MyTV

Programming
- Language: English

Ownership
- Owner: Grupo Record^{[citation needed]}

History
- Launched: 27 February 2006
- Closed: 1 January 2021
- Former names: Eat Cinema (2006-2007) My Channel (2007-2017)

Links
- Website: mytv.co.uk

= MyTV (British and Irish TV channel) =

British television channel

MyTV was a British television channel which launched on 27 February 2006 as Eat Cinema, originally targeted at mainstream audiences.

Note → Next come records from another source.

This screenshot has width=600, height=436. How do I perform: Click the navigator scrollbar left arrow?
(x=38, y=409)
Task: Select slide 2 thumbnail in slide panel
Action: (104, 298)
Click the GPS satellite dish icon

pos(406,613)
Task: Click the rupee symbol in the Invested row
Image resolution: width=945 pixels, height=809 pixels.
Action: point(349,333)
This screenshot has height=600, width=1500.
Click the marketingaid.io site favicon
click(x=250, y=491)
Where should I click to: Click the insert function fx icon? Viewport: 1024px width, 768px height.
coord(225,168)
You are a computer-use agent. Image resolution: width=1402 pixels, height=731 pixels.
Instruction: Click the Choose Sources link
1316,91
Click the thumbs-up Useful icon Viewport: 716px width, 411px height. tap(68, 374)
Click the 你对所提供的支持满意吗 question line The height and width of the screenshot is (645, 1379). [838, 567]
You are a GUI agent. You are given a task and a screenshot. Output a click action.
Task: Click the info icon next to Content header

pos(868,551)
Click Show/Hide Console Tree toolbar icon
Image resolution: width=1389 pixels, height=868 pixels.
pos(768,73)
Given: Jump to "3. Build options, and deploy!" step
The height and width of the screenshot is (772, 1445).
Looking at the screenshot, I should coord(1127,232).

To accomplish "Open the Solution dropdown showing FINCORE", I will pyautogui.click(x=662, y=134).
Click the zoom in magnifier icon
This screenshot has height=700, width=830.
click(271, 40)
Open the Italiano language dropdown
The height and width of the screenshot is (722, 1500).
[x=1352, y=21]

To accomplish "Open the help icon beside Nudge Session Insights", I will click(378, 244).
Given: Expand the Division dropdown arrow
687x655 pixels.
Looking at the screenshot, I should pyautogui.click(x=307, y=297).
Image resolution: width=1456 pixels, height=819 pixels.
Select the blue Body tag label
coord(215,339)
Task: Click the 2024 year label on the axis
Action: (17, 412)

The channel was originally a joint venture between multi-platform digital television company Enteraction TV (ETV) and trade body All Industry Marketing for fashion, cinema and publicity. On 3 January 2007, the channel changed its name from Eat Cinema to My Channel. During the months prior to this date, the channel had reduced its cinema related content. Until 27 November 2007, the schedule consisted of three old L!VE TV programmes, Lie Detector, The Why Files and Indecent Proposals. These programmes were repeated daily, with no advertisement breaks and no on-screen channel logo.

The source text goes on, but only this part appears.